#### Directions
Beginning with the line that contains "The width and height of the screenshot is (910, 705)." in the material below, print each line exactly until the line that contains "Given: Click the" has been printed, then stop.

#### Study material
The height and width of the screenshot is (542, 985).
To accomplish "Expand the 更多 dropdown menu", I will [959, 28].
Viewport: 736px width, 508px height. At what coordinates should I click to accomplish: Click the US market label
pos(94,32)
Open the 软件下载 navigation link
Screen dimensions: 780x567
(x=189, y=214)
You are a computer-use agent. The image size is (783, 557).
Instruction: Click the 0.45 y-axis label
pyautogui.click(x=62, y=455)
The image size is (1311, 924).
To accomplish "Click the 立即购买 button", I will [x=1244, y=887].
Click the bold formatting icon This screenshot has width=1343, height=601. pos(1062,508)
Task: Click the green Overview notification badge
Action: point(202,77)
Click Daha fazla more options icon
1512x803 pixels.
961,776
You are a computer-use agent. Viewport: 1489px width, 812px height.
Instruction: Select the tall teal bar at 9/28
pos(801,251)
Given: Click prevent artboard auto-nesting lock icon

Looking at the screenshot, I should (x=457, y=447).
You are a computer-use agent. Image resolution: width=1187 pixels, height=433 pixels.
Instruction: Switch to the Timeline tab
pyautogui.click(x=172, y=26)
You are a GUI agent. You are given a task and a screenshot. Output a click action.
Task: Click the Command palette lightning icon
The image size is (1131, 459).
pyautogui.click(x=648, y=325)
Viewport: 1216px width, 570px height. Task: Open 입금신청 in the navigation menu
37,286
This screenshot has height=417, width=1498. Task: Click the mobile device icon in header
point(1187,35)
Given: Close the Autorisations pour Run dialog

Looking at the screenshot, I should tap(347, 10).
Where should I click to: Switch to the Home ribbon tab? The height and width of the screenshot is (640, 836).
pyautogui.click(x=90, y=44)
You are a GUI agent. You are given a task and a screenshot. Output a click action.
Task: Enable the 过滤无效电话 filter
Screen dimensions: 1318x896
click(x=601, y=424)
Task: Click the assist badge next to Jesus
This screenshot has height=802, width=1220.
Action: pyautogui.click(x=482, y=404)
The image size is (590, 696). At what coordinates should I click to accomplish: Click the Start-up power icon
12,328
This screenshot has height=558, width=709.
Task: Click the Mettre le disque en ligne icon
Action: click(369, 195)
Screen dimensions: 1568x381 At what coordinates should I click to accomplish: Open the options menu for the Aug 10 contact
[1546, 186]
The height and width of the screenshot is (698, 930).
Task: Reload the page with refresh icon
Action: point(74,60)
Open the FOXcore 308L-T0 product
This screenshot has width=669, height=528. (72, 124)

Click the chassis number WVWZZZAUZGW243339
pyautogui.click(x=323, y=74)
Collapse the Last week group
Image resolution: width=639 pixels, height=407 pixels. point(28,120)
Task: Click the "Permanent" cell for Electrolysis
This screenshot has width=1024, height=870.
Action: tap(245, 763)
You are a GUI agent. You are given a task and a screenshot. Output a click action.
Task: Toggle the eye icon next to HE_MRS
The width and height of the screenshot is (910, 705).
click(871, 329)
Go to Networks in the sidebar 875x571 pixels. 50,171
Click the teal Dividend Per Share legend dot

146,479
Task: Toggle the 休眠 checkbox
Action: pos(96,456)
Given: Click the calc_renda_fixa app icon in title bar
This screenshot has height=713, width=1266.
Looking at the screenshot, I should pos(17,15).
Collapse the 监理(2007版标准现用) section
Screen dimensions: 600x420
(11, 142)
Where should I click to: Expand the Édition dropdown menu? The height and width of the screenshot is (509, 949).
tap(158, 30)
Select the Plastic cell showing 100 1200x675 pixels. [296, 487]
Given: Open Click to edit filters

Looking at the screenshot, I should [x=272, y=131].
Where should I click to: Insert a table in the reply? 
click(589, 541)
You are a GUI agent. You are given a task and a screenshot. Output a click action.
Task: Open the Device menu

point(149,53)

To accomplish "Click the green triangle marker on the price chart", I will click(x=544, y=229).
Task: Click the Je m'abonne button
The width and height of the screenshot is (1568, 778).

#### Reply
The width and height of the screenshot is (910, 705).
click(871, 329)
Go to Networks in the sidebar 875x571 pixels. 50,171
Click the teal Dividend Per Share legend dot

146,479
Task: Toggle the 休眠 checkbox
Action: pos(96,456)
Given: Click the calc_renda_fixa app icon in title bar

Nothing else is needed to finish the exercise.